“There’s a baby bird in the egress window,” my husband said Saturday morning, “and I don’t think it can fly out.”
My daughter and I ran to the basement window to see this for ourselves. Sure enough, the cute little guy sat in the cushion of leaves in the window well. My daughter immediately wanted to save it. Deciding it was a “him,” she named him Albert.
We watched Albert through the window, before doing anything, to see if his mom would come back. And she did.
She didn’t sit in the window with him, but she was never far away. She brought him food and she stood on guard.
She sat on the fence outside my kitchen window while I baked chocolate chip cookies. And she chirped. Over and over. Chirp (pause)…chirp (pause)…chirp.
Albert kept the same chirping rhythm. Chirp (pause)…chirp (pause)…chirp.
We decided they were communicating…
Mom?...I’m right here…Mom?...I’m right here…Mom?
…Albert scared and crying out, while his mom let him know she was there and hadn’t left.
My daughter said it reminded her of when she had an MRI and I stood next to her throughout it, with my hand on her leg. She couldn’t talk or move, but the couple of times I moved my hand, her leg twitched, as if to make sure I was still there. And I rubbed her leg to assure her I hadn’t left.
Throughout the day, we watched Albert as he attempted to fly out…without success.
We wanted to scoop him out, but like his mom, knew that he would eventually fly out on his own. So, we cheered him on.
Again, we realized how the mom-child relationship isn’t all that different. Sometimes, as moms, we can’t rescue our kids, but we can stay close and comfort them.
They will get themselves into predicaments that they have to figure out how to get out of, and all we can do is support them…and love them. So, Albert’s mom stayed.
First thing Sunday morning, we checked through the window. Albert was still there and looked like he’d gotten used to his new surroundings.

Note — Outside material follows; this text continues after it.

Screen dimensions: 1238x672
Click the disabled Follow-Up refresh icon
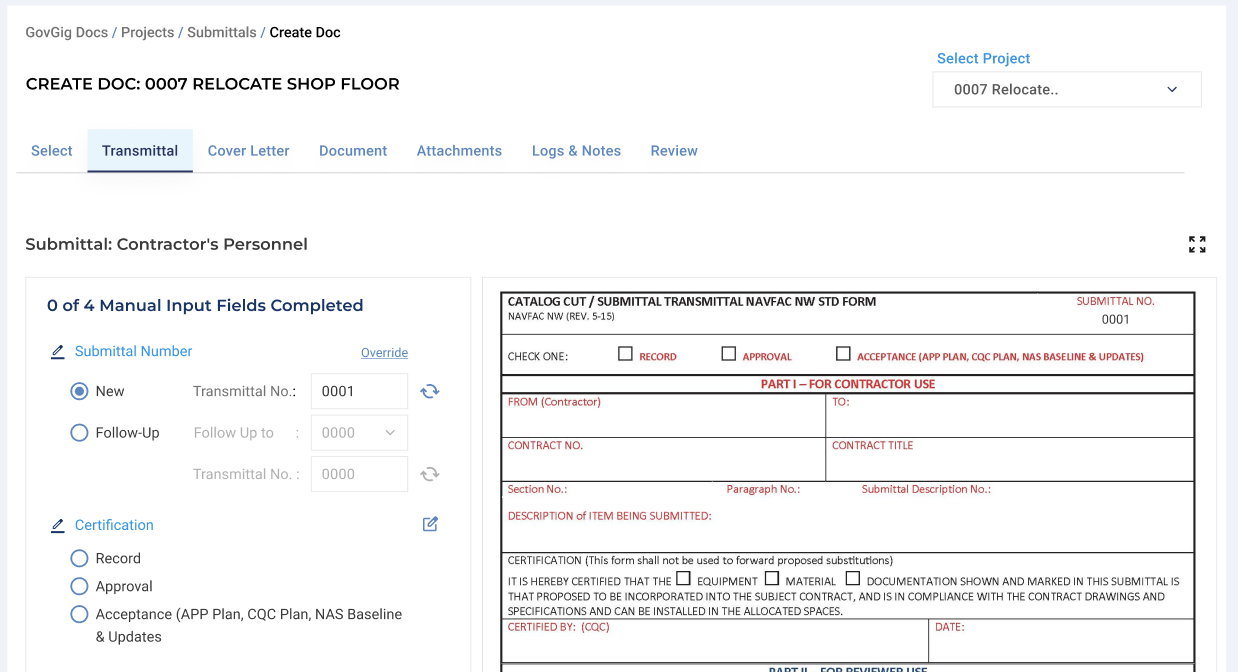click(x=430, y=475)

I went on to do other things, but received timely updates from my daughter. She was sure he was looking at her through the window. Maybe he was feeling supported and encouraged by her too.

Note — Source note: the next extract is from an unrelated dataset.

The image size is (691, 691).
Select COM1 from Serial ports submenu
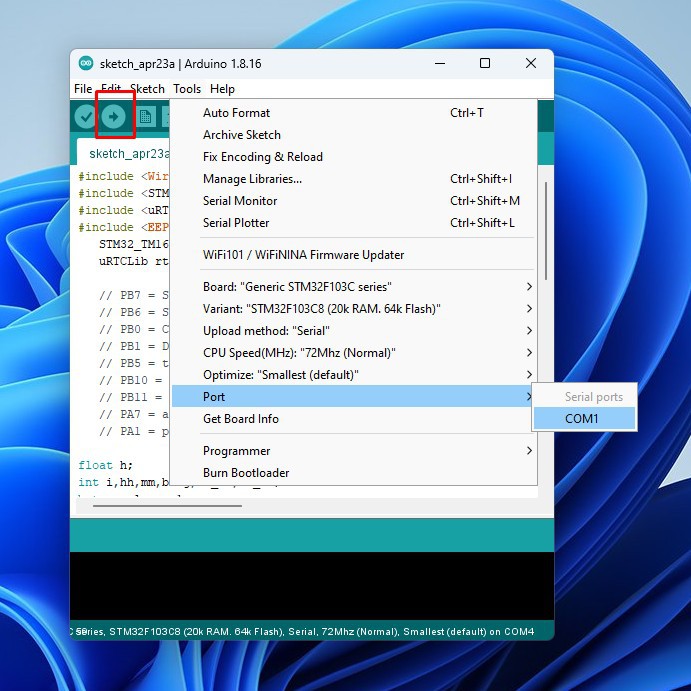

“Mom, mom! I got to witness it!” she yelled as she ran to find me. “Albert got out!”
And he did. After the night’s rest, he was strengthened and refreshed…and he flew to the edge of the barrier to the window well. We couldn’t help but be proud of the little guy.
We snuck outside and watched as he sat on the edge chirping. Then, we spotted Albert’s mom, with breakfast in her beak, but still able to answer his cries.
Mom?...I’m right here… Mom! Look, I did it!...See? I knew you could do it!
We thought we were being sneaky, watching from a distance, but moms have a good sense about things, and we figured she was on to us. Albert wasn’t going to eat breakfast until we left.
Albert was gone when we checked back later, probably off somewhere with his mom. We were happy for them...but at the same time, we kind of missed the little guy.